→ Exercise:
The entries below are to be copied exactly, with nothing left out.

→ Material for this exercise:
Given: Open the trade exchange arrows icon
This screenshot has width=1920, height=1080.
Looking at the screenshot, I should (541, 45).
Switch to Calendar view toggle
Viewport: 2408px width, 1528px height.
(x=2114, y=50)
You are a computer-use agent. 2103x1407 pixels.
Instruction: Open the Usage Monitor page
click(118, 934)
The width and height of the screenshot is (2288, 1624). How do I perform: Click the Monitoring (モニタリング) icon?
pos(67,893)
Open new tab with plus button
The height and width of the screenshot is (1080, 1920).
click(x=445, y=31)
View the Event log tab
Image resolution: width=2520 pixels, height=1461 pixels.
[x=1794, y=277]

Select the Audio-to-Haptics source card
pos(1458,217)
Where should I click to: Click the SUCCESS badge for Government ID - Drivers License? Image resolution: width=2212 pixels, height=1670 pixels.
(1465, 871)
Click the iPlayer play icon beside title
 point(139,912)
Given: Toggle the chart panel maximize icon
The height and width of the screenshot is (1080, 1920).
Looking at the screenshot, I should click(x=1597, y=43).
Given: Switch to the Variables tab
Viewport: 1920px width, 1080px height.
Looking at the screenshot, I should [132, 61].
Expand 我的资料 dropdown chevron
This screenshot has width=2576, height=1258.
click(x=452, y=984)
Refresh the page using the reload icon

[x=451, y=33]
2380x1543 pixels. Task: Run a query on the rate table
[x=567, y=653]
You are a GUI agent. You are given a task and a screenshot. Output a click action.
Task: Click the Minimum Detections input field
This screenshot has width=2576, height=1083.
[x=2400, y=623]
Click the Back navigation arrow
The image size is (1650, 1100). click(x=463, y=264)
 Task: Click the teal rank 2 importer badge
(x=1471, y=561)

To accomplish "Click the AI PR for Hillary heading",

→ Answer to this problem:
Given: Open the trade exchange arrows icon
This screenshot has width=1920, height=1080.
Looking at the screenshot, I should (541, 45).
Switch to Calendar view toggle
Viewport: 2408px width, 1528px height.
(x=2114, y=50)
You are a computer-use agent. 2103x1407 pixels.
Instruction: Open the Usage Monitor page
click(118, 934)
The width and height of the screenshot is (2288, 1624). How do I perform: Click the Monitoring (モニタリング) icon?
pos(67,893)
Open new tab with plus button
The height and width of the screenshot is (1080, 1920).
click(x=445, y=31)
View the Event log tab
Image resolution: width=2520 pixels, height=1461 pixels.
[x=1794, y=277]

Select the Audio-to-Haptics source card
pos(1458,217)
Where should I click to: Click the SUCCESS badge for Government ID - Drivers License? Image resolution: width=2212 pixels, height=1670 pixels.
(1465, 871)
Click the iPlayer play icon beside title
 point(139,912)
Given: Toggle the chart panel maximize icon
The height and width of the screenshot is (1080, 1920).
Looking at the screenshot, I should click(x=1597, y=43).
Given: Switch to the Variables tab
Viewport: 1920px width, 1080px height.
Looking at the screenshot, I should [132, 61].
Expand 我的资料 dropdown chevron
This screenshot has width=2576, height=1258.
click(x=452, y=984)
Refresh the page using the reload icon

[x=451, y=33]
2380x1543 pixels. Task: Run a query on the rate table
[x=567, y=653]
You are a GUI agent. You are given a task and a screenshot. Output a click action.
Task: Click the Minimum Detections input field
This screenshot has width=2576, height=1083.
[x=2400, y=623]
Click the Back navigation arrow
The image size is (1650, 1100). click(x=463, y=264)
 Task: Click the teal rank 2 importer badge
(x=1471, y=561)

To accomplish "Click the AI PR for Hillary heading",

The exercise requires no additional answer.